### Exercise instructions
Please lay out everything from the start of the entries down to the line containing "Action: [x=158, y=202]" as a two-column CSV with the columns instruction and answer, one row per entry, with each value in a single quoted field and line breaks replaced by spaces. Leave the pictures out.

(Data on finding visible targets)
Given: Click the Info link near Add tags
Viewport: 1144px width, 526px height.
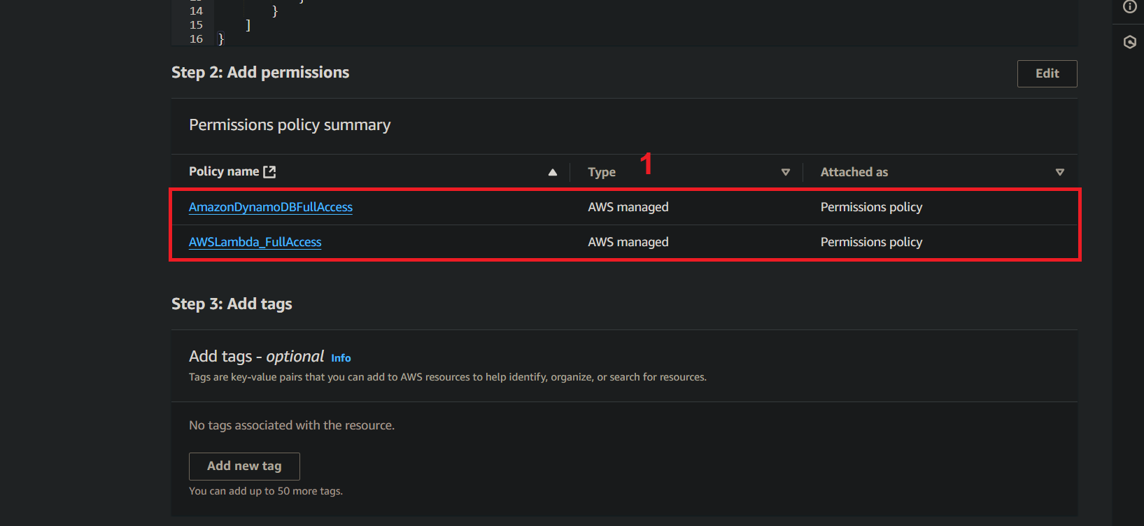Looking at the screenshot, I should pyautogui.click(x=341, y=358).
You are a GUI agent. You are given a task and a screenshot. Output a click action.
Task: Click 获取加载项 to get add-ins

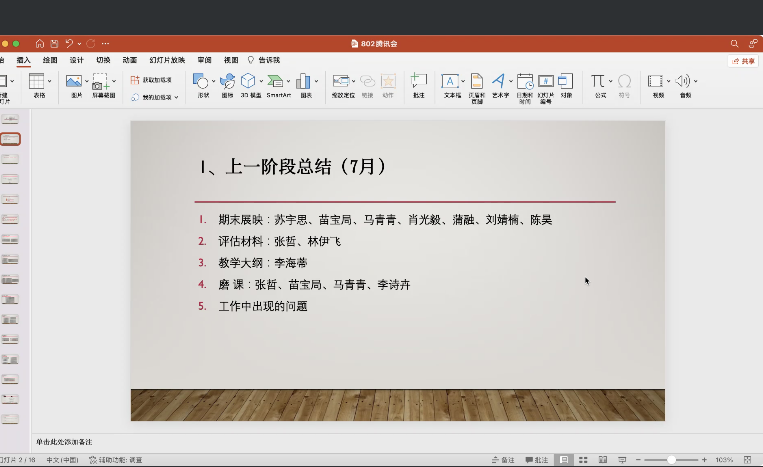[151, 79]
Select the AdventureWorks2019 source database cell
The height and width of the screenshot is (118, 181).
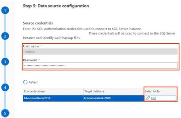[37, 98]
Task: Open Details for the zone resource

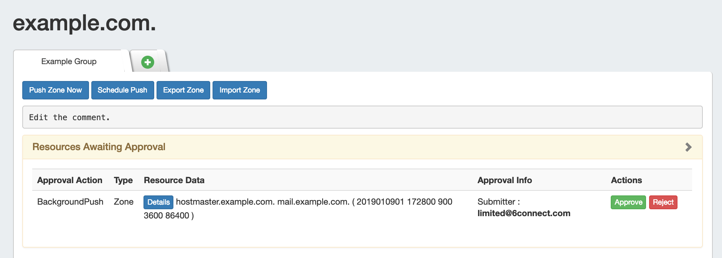Action: [x=158, y=202]
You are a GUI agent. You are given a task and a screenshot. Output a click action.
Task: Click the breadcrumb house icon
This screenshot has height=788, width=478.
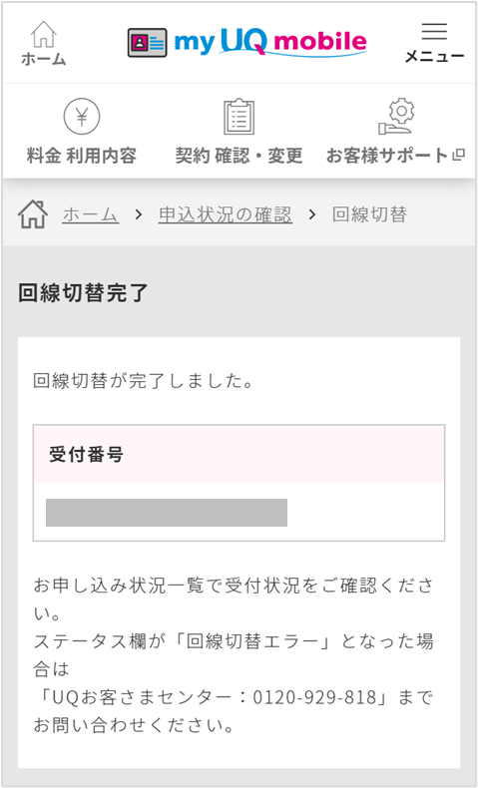click(33, 214)
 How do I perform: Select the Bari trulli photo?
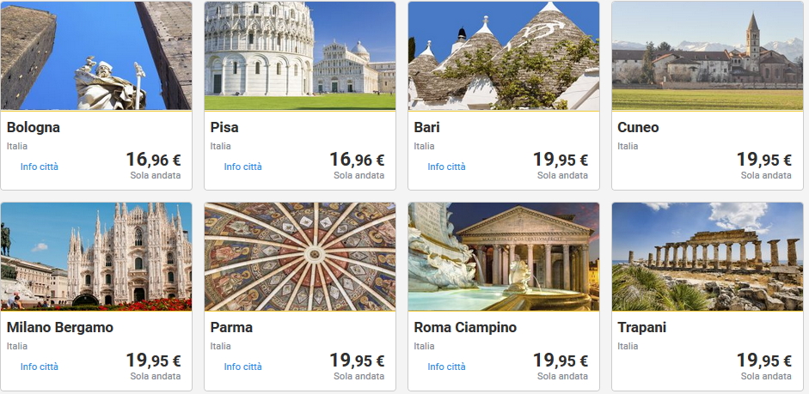(503, 55)
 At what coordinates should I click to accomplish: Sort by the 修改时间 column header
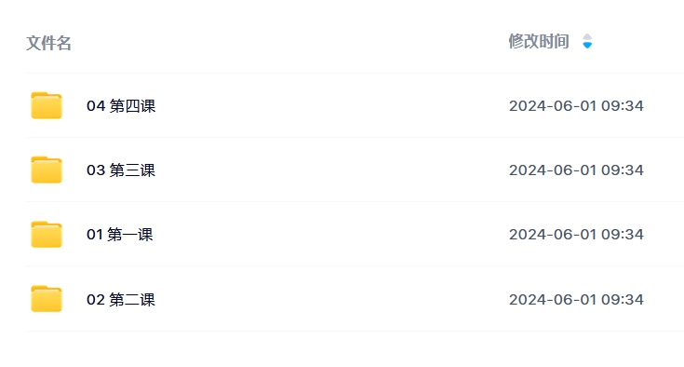[x=539, y=42]
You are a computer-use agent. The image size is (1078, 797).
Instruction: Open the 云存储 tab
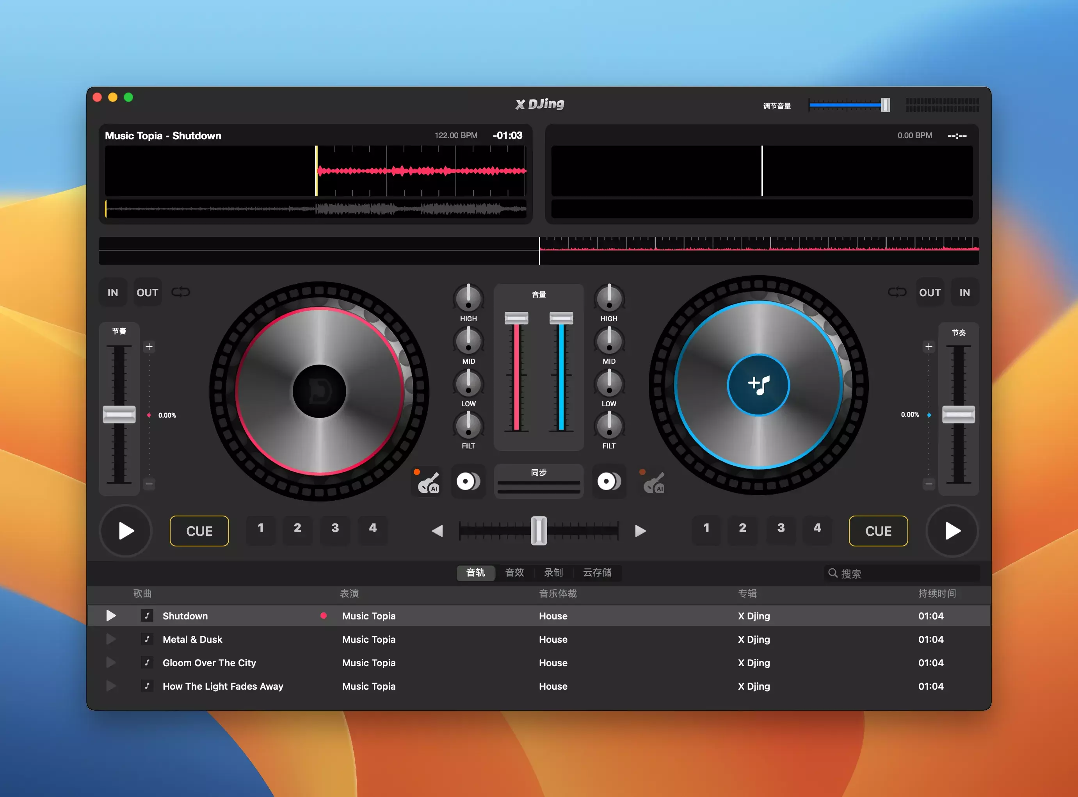pyautogui.click(x=597, y=573)
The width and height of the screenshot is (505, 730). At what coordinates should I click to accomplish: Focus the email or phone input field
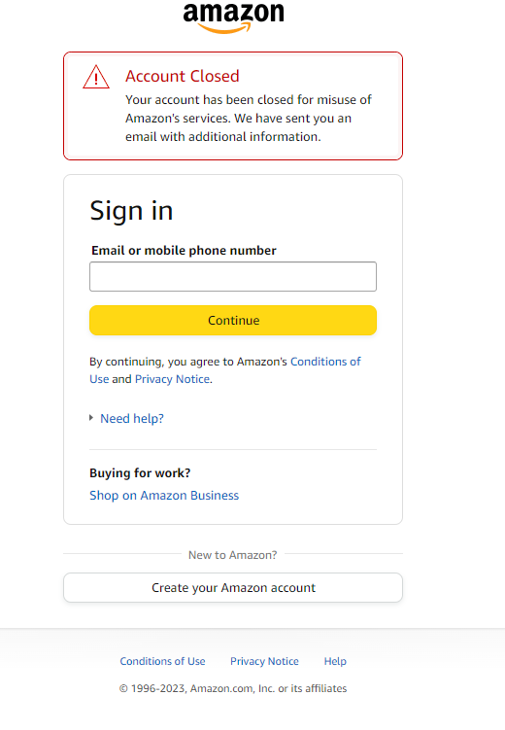(x=233, y=276)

### Answer to the exercise
instruction,answer
"Given: Click the Info link near Add tags Viewport: 1144px width, 526px height.","Looking at the screenshot, I should pyautogui.click(x=341, y=358)."
"You are a GUI agent. You are given a task and a screenshot. Output a click action. Task: Click 获取加载项 to get add-ins","[151, 79]"
"Select the AdventureWorks2019 source database cell The height and width of the screenshot is (118, 181).","[37, 98]"
"Task: Open Details for the zone resource","Action: [x=158, y=202]"